When I started writing about nutrition a few weeks ago, I discussed how we’ve been feeding our pets highly processed pet food for the past six decades. No one can argue the convenience of feeding our pets this type of food – we all seem to be under a time crunch. As a vet, I understand that a large percentage of pets are going to eat dry kibble or canned food. It’s just reality, and it’s OK. What I’d like to do with this post is to help you improve your pet’s ability to utilize this food.

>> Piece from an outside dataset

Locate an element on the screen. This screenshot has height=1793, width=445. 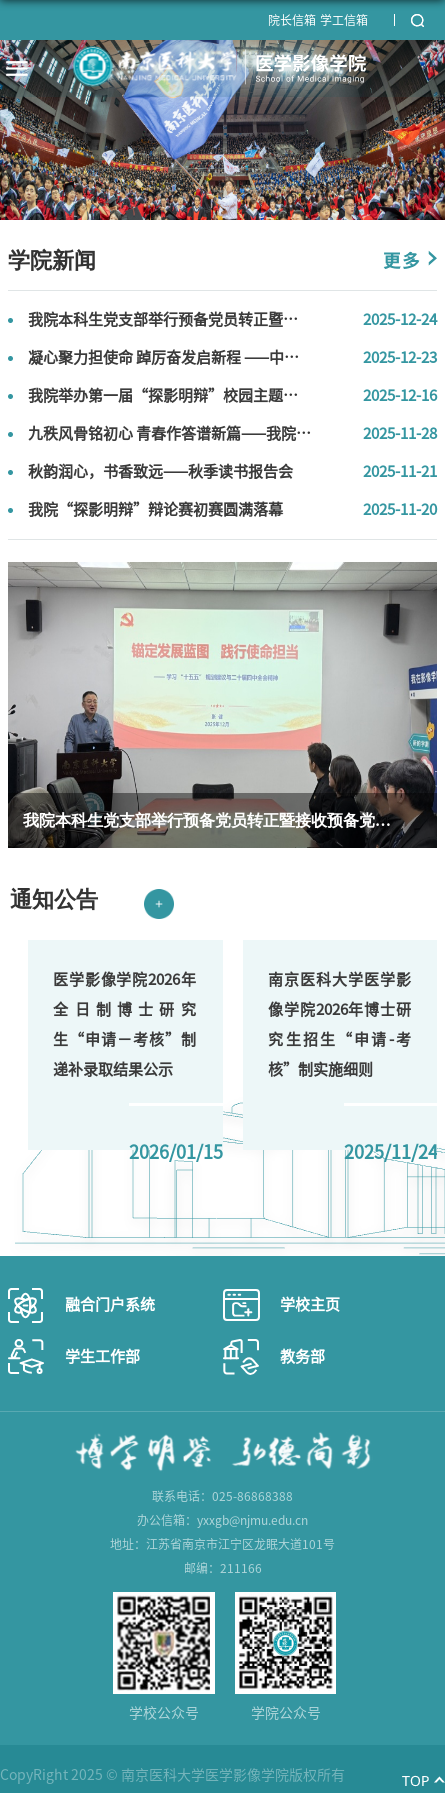
院长信箱 is located at coordinates (292, 20).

Commercial dog and cat food, whether in dry kibble or canned form, is subjected to high heat and pressure during processing. In the process, components of the food are inactivated, especially things like enzymes and other proteins. Although the pancreas produces enzymes for digestion of fats, proteins, and carbohydrates, research shows that animals produce specific types and amounts of digestive enzymes, regardless of the composition of their diet. This means that most animals will benefit from the addition of digestive enzymes, particularly when they are eating commercial kibble or canned food with higher amounts of carbohydrates.
What can digestive enzymes do for your pets?
- They’ll get more nutrition from the same amount of food, which means their food (and your budget) will stretch a bit farther.
- They’ll have smaller and firmer stools because more food will be digested and absorbed.
- They’ll feel better!
How do you use digestive enzymes?
Most available products come in a powder form that can be sprinkled right on your pet’s food at each feeding. Choose a product that contains lipase, amylase, and protease, at a minimum. Enzymes that are derived from plant or fungal sources survive the trip through stomach acid better than those from animal sources. If your pet has been diagnosed with a condition called exocrine pancreatic insufficiency (EPI), look for digestive enzymes derived from pancreas, as they have been shown to work better for this condition.
A product I’ve used in patients can be found here. I like this product because it has human-grade ingredients, and pets will readily eat it. It has enzymes from both pancreas and plant sources.
This is a simple change you can make for your dogs and cats that will only add a few seconds onto your prep time for feeding them. I’d like to hear from you if you’re using digestive enzymes for your pets. Have you noticed a difference?